### INPUT MATERIAL:
□ □ □ □
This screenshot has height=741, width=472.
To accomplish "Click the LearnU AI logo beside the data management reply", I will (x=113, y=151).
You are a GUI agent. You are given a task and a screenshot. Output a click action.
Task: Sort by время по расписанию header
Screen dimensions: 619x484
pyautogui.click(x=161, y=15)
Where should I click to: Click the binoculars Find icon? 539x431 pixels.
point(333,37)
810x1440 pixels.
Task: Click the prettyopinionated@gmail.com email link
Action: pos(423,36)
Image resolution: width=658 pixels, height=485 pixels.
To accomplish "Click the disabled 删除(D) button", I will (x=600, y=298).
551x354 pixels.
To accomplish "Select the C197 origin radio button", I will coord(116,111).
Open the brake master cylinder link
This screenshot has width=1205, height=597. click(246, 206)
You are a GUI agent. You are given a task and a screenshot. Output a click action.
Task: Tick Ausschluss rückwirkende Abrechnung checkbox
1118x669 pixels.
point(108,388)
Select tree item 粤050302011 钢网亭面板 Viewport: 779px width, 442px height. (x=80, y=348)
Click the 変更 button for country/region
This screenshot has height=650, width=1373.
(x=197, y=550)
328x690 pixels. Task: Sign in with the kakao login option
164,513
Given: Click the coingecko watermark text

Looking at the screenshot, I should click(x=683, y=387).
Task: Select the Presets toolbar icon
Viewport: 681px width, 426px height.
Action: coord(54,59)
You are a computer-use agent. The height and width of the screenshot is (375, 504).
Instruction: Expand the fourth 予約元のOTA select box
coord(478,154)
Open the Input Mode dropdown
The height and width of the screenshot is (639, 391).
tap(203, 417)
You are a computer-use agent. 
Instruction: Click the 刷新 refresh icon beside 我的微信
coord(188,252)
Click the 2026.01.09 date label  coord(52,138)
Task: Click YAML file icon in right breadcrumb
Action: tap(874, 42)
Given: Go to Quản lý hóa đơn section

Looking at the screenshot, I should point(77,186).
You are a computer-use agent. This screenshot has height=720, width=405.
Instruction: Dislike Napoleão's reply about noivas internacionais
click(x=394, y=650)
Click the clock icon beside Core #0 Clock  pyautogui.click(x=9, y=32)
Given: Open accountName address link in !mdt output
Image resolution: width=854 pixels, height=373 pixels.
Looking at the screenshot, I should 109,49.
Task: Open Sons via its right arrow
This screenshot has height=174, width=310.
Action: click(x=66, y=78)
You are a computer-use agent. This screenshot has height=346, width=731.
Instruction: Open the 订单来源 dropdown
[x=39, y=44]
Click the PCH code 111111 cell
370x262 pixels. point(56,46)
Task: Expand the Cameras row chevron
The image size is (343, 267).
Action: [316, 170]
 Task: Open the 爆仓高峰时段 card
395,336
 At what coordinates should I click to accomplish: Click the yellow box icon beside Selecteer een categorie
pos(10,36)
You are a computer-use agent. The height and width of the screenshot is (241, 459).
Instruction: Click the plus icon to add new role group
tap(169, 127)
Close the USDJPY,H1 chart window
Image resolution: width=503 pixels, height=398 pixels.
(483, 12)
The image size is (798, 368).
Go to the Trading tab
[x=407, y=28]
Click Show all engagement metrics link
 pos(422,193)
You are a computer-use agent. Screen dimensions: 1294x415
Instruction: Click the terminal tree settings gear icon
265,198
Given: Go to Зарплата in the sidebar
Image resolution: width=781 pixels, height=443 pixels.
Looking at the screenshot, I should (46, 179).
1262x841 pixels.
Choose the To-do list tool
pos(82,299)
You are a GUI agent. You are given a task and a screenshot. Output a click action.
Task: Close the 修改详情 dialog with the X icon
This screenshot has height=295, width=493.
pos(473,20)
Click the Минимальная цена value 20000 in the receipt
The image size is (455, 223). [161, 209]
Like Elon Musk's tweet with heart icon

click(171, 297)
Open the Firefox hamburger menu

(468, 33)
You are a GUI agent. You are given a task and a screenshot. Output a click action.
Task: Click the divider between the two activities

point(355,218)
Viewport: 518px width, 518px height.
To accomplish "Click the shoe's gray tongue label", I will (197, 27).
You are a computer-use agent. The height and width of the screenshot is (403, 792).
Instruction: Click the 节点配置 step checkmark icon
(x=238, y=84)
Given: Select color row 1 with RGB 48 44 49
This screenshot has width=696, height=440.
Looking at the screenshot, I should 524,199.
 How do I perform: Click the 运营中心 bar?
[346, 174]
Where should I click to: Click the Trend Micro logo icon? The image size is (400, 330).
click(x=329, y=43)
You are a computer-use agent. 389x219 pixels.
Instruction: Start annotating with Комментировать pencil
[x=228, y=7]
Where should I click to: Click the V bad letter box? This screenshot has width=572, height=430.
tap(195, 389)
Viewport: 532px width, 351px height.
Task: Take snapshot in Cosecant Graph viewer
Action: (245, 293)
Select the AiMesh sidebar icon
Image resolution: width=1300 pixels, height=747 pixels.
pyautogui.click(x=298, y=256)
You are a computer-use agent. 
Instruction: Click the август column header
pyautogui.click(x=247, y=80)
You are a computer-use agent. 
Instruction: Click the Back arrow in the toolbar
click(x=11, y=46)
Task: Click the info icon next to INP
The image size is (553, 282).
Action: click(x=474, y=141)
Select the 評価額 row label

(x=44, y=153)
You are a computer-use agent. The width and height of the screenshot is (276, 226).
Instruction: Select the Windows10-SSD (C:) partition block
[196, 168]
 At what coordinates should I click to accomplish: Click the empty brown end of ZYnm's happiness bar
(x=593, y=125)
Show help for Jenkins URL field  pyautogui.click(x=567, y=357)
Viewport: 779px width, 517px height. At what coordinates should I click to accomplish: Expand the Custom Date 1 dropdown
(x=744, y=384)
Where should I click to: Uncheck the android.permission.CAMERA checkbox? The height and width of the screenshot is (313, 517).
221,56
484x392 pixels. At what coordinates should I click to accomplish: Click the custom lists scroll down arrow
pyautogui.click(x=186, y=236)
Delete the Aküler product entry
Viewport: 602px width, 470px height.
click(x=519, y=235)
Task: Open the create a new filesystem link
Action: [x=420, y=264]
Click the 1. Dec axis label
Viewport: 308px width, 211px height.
□ □ □ □
### TASK:
Return every line of the listing that has the word "computer" in it.

### EXERCISE RESPONSE:
You are a computer-use agent. The height and width of the screenshot is (375, 504).
You are a computer-use agent. 
You are a computer-use agent. This screenshot has height=720, width=405.
You are a computer-use agent. This screenshot has height=346, width=731.
You are a computer-use agent. The height and width of the screenshot is (241, 459).
You are a computer-use agent. Screen dimensions: 1294x415
You are a computer-use agent. The height and width of the screenshot is (403, 792).
You are a computer-use agent. 389x219 pixels.
You are a computer-use agent. 
You are a computer-use agent. 
You are a computer-use agent. The width and height of the screenshot is (276, 226).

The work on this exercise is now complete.